There are centers named after him in Argentina, United States, and Israel. Greenberg was one of the founders of Kinneret Day School, currently based in Riverdale, NY.

Essays and Ideology[edit]

He created the ideological vision of the 1950s and 60's vision, where all American Jews of all creeds could unite behind the Zionist cause.

His seminal, still used today, is entitled "Patriotism and Plural Loyalties" wherein Greenberg discusses the accusation of dual loyalty directed at American Zionists. This essay has been compare to the recent multi-cultural work of K. Anthony Appiah in Insider/Outsider: American Jews and Multiculturalism.

He recast Zionism in an American idiom, Labor Zionists in the 1920s and 1930s drew upon America’s own pioneering past, comparing the halutzim—the Labor movement’s pioneers in Palestine—to the Pilgrim settlers of New England, to the cowboys of the Wild West, and even to Horatio Alger.
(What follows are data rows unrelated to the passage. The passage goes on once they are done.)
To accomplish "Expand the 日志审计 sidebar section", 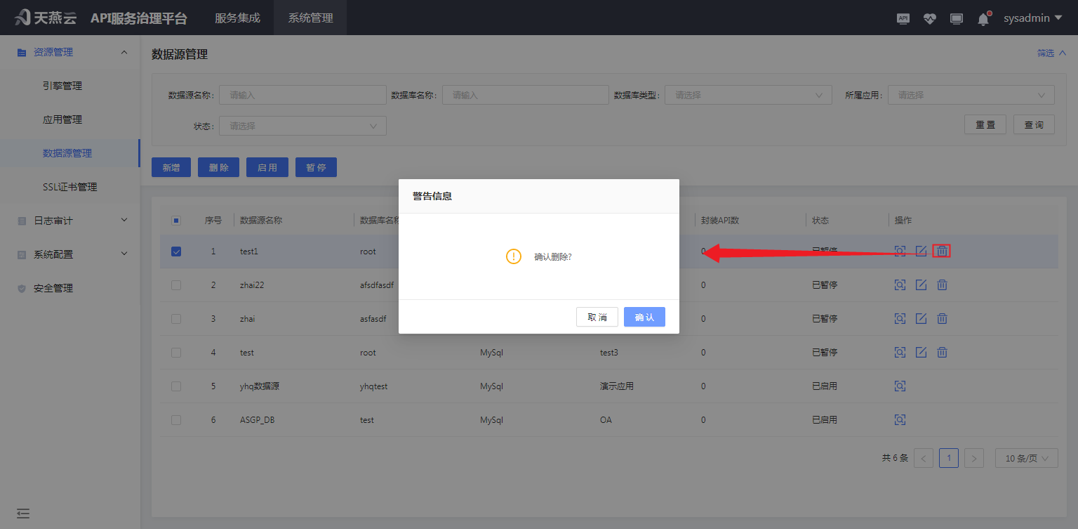I will pyautogui.click(x=70, y=221).
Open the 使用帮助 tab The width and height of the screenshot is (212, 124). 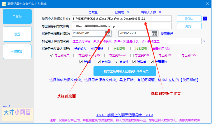pos(17,52)
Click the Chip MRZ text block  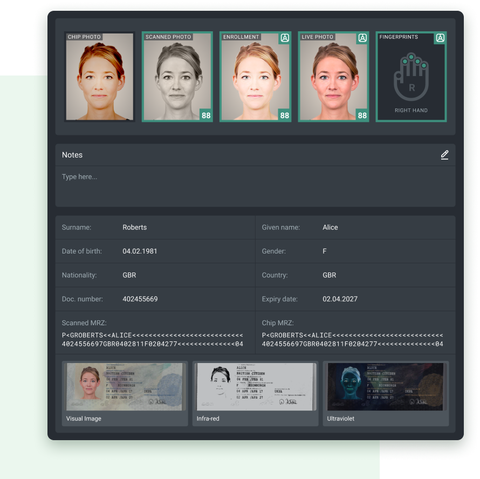[353, 340]
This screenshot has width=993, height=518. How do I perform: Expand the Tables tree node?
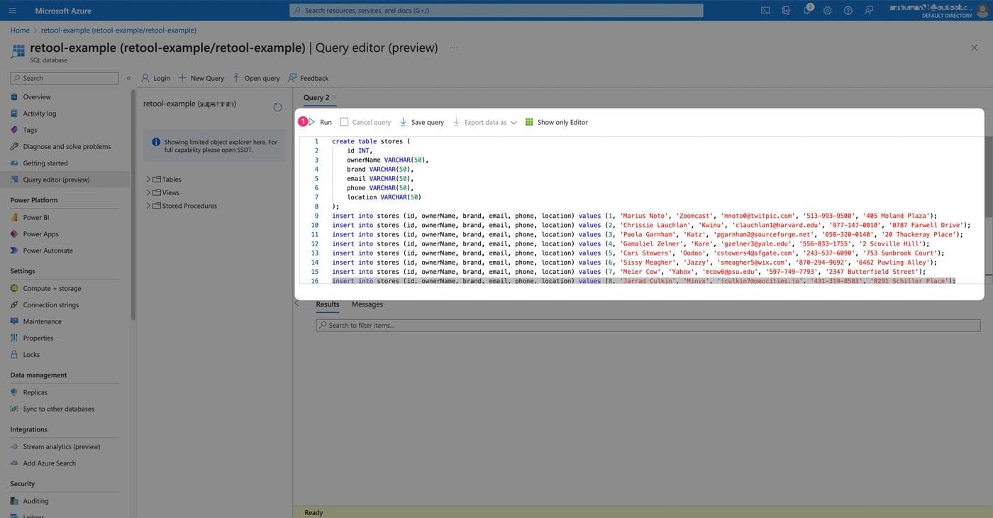148,180
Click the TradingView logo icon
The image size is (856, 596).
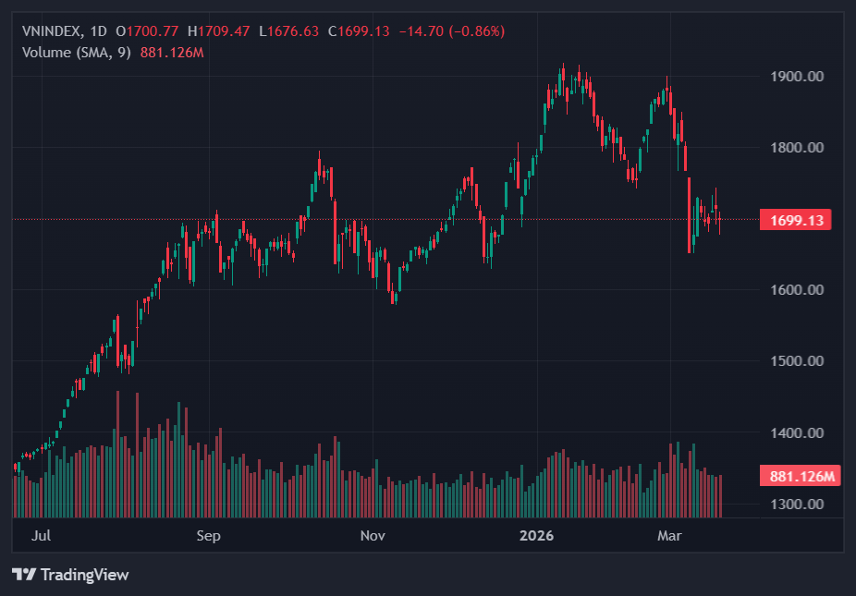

American Jews viewed Palestine as the new Jewish frontier. Steeped in American mythology, they romanticized the settling of the ancient Jewish homeland as a celebration of “independence, adventure, industry, physical strength, youthful optimism, surety of purpose and expansion.”

Zionism is more than the expression of a positive attitude to Israel; it is also more than Aliyah. Zionist ideology represents an all-encompassing approach to the problems of the Jewish People. Zionism derives from Judaism and can not be separated from it. It finds its fullest expression in the individual for whom it represents the culmination of a sound Jewish education.

Without such education, Zionism may be a doctrine, a convincing theory, a program, a plan, an undertaking of desperate urgency, an appeal to sentiment, a noble humanitarian enterprise, but not a profound creative experience.... [Jewish education] is not necessarily limited to formal schooling or to a systematic course of studies. It may be, and often is, obtained through a variety of informal channels.

Becoming a Zionist means more than the acquisition of a body of knowledge of Jewish history, of Hebrew, of developments in Israel. Becoming a Zionist means adopting an action-oriented ideology a way of perceiving the Jewish people and its problems, A change from a non-Zionist to a Zionist position involves a change in perception, values and valences, and action. Such total change is generally achieved by a person's acceptance of a group with the appropriate ideology as his source of reference.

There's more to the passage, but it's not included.